Given entries:

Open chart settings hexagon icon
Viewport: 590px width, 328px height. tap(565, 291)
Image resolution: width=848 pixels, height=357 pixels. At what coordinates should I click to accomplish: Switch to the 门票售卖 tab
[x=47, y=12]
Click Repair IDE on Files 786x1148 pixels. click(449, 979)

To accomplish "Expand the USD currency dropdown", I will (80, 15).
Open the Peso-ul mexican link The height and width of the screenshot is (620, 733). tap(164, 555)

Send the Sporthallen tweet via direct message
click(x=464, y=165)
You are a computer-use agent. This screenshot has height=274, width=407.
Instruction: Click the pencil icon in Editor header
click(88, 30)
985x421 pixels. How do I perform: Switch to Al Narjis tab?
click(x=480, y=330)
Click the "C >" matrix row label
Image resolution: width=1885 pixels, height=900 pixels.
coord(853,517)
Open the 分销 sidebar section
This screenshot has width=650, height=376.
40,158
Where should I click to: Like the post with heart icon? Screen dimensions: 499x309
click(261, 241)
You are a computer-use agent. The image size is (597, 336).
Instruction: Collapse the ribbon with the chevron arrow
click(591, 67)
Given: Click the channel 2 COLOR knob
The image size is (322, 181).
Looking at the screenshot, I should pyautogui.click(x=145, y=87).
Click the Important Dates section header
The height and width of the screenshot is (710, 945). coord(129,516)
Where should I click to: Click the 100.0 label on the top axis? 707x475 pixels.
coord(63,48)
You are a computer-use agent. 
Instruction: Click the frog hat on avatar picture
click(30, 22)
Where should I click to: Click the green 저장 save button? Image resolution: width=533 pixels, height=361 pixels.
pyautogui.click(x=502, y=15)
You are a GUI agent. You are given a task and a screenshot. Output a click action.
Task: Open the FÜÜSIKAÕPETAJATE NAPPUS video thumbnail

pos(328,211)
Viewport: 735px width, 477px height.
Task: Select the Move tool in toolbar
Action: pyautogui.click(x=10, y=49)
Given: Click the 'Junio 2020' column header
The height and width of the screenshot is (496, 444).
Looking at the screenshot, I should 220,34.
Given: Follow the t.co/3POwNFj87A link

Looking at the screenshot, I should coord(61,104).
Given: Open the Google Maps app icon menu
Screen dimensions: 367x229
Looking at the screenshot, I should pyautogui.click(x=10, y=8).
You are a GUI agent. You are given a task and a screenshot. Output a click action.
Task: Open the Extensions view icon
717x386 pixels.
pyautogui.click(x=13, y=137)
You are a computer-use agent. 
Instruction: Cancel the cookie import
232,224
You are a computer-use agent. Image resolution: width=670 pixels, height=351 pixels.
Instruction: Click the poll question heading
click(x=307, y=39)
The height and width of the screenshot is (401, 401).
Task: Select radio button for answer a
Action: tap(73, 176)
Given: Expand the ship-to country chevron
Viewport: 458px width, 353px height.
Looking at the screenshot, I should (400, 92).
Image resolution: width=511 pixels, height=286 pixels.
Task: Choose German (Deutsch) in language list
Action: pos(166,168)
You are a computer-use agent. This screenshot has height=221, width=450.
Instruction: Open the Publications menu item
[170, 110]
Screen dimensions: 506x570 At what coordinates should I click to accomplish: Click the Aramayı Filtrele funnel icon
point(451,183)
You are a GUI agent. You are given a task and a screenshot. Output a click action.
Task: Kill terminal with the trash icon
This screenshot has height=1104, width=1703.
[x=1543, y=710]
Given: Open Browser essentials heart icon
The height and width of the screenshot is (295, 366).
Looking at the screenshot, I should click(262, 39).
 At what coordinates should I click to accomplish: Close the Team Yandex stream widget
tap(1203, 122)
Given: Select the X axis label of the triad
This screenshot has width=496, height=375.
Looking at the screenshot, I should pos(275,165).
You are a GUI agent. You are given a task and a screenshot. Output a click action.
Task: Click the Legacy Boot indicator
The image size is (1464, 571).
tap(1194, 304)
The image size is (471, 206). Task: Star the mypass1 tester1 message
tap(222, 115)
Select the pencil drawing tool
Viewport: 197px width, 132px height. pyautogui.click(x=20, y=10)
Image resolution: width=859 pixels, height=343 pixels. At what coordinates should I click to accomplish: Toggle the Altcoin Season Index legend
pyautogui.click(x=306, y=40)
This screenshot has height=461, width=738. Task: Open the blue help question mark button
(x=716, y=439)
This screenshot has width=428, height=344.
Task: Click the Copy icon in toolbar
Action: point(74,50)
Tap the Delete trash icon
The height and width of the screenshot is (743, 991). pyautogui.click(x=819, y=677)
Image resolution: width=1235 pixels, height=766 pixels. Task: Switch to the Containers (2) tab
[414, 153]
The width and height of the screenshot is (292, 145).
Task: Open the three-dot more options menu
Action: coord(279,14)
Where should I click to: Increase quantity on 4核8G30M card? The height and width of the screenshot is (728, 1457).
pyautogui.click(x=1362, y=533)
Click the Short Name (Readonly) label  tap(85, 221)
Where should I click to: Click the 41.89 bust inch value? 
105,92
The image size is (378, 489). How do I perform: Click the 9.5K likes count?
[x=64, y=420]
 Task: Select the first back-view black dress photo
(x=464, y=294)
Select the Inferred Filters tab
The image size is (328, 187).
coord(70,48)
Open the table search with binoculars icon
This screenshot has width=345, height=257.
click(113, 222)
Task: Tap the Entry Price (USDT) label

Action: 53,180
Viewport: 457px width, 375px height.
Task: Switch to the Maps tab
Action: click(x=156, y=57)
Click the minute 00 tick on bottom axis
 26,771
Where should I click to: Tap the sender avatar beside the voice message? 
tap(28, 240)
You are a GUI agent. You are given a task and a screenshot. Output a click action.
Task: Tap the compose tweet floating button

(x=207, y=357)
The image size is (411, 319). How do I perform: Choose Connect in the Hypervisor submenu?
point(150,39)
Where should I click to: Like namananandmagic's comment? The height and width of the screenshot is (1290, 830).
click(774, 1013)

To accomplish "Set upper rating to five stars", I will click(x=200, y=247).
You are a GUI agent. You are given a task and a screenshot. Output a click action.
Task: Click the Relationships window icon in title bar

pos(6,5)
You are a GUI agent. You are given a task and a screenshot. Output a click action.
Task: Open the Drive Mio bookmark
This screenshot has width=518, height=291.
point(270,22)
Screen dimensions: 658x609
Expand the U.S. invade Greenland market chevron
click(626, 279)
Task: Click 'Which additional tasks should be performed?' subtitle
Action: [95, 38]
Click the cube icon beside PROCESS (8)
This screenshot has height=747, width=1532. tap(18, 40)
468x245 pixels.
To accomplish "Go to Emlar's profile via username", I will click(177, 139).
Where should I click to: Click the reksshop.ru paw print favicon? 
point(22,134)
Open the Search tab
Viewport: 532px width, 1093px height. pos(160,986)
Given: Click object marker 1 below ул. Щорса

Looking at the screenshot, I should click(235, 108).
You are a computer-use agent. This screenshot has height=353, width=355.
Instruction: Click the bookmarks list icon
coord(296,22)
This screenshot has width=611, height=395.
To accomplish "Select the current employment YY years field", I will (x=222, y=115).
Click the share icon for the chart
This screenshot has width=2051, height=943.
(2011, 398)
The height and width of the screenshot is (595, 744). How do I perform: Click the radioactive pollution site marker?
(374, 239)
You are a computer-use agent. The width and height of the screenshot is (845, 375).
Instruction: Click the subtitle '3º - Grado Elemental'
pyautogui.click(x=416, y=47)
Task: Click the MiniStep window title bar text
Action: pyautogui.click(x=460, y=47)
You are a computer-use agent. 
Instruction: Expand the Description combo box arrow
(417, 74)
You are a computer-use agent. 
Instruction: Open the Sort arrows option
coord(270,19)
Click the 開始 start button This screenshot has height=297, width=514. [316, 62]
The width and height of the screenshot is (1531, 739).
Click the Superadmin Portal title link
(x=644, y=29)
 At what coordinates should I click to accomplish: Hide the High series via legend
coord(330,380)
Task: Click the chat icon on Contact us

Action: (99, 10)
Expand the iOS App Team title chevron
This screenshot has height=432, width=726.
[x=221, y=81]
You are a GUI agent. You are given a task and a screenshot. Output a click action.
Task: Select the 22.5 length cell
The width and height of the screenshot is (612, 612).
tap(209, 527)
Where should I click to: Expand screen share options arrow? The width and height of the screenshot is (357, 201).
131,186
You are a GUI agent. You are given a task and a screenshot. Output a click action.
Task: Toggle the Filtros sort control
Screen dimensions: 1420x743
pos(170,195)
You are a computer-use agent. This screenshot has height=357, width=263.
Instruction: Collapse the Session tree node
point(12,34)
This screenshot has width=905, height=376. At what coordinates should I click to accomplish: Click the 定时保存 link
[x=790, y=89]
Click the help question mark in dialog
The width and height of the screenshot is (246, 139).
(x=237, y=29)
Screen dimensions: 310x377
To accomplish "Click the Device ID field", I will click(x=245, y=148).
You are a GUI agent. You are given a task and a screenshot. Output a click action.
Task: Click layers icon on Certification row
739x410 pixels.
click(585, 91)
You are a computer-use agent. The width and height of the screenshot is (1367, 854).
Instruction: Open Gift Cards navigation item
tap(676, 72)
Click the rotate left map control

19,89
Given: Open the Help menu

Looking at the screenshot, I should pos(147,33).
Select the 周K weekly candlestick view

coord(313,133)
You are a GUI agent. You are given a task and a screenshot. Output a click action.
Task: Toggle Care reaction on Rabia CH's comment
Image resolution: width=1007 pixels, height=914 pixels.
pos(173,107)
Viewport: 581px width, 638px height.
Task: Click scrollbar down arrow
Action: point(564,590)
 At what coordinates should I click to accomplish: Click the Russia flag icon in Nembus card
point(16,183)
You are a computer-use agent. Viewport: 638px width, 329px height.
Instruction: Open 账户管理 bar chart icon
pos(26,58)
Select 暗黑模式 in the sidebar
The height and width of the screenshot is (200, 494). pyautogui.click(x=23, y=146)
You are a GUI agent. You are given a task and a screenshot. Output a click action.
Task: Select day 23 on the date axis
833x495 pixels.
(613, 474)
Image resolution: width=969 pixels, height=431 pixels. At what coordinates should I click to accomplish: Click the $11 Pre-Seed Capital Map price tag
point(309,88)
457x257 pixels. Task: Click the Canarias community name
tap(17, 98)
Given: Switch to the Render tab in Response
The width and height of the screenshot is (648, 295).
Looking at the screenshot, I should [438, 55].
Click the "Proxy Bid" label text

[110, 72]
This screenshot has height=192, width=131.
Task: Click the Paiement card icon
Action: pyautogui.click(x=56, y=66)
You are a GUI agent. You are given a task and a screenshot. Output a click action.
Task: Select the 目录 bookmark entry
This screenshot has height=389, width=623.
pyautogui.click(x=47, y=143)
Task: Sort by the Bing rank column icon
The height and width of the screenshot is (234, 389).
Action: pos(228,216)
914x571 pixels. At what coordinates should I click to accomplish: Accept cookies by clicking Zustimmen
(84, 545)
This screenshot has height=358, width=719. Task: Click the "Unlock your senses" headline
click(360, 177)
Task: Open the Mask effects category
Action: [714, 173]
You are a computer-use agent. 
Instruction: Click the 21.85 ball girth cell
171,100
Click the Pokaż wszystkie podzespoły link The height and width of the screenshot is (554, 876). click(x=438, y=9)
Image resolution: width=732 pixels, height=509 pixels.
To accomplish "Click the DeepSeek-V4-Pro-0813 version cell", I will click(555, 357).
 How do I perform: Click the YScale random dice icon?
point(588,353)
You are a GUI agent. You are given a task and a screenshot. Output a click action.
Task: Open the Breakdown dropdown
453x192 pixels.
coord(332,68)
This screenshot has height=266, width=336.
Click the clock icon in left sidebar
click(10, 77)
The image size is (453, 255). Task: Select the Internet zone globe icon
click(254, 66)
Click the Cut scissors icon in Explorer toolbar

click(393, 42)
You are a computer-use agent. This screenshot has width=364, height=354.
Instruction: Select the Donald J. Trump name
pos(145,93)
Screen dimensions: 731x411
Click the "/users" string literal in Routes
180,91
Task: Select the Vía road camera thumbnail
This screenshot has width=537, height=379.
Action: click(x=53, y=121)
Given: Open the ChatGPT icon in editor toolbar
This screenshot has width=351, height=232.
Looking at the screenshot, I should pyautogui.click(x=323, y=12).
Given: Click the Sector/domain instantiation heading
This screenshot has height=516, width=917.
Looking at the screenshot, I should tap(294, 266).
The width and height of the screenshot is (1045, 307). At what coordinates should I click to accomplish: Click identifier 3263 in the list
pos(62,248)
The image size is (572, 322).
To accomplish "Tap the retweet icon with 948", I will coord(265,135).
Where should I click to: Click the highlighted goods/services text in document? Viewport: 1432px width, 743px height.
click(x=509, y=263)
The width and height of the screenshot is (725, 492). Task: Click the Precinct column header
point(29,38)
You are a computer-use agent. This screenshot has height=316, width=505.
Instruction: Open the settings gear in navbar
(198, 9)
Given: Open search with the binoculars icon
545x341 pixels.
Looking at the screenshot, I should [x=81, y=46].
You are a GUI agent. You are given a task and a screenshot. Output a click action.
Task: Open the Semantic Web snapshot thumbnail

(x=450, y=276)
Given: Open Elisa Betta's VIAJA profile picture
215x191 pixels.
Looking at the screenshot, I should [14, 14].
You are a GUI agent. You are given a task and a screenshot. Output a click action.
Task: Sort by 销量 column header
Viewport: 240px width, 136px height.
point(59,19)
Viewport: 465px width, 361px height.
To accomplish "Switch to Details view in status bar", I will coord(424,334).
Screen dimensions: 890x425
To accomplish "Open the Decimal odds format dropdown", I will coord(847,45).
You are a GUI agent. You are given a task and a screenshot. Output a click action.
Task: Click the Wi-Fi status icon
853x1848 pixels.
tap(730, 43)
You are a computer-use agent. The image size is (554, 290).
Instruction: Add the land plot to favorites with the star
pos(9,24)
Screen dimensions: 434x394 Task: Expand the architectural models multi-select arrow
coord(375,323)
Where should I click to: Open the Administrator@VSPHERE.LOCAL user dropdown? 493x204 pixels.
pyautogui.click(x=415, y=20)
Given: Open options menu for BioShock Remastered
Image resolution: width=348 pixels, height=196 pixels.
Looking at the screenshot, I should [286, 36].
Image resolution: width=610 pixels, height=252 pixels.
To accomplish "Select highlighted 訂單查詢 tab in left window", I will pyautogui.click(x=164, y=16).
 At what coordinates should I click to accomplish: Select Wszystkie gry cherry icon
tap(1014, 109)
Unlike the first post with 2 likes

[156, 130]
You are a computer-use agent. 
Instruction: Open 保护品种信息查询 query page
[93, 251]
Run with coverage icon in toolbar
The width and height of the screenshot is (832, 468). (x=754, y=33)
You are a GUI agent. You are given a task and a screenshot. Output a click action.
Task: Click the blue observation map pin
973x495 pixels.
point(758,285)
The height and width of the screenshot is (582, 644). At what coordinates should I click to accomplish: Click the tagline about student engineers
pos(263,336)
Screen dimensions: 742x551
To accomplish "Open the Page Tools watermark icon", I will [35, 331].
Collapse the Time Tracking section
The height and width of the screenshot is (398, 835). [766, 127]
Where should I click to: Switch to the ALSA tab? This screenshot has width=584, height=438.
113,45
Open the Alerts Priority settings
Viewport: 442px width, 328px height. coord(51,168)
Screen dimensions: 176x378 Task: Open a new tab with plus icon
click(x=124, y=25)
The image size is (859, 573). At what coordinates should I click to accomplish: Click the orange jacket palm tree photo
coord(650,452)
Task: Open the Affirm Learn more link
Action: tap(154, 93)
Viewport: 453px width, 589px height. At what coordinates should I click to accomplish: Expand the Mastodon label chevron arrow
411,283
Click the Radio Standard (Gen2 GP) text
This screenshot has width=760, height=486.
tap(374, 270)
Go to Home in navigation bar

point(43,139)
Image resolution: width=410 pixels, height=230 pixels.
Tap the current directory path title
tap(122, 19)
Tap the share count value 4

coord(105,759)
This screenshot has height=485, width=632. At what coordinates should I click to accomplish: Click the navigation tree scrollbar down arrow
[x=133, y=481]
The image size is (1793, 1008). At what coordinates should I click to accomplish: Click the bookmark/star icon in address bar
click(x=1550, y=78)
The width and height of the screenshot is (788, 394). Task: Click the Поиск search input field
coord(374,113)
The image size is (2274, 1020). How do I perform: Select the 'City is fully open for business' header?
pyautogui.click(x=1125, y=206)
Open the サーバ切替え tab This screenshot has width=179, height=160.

Task description:
Write out the lines from the one containing "Tap the share count value 4" through the last line of the records above. Include both of those lines and nothing else.

Solution to this task:
Tap the share count value 4

coord(105,759)
This screenshot has height=485, width=632. At what coordinates should I click to accomplish: Click the navigation tree scrollbar down arrow
[x=133, y=481]
The image size is (1793, 1008). At what coordinates should I click to accomplish: Click the bookmark/star icon in address bar
click(x=1550, y=78)
The width and height of the screenshot is (788, 394). Task: Click the Поиск search input field
coord(374,113)
The image size is (2274, 1020). How do I perform: Select the 'City is fully open for business' header?
pyautogui.click(x=1125, y=206)
Open the サーバ切替え tab This screenshot has width=179, height=160.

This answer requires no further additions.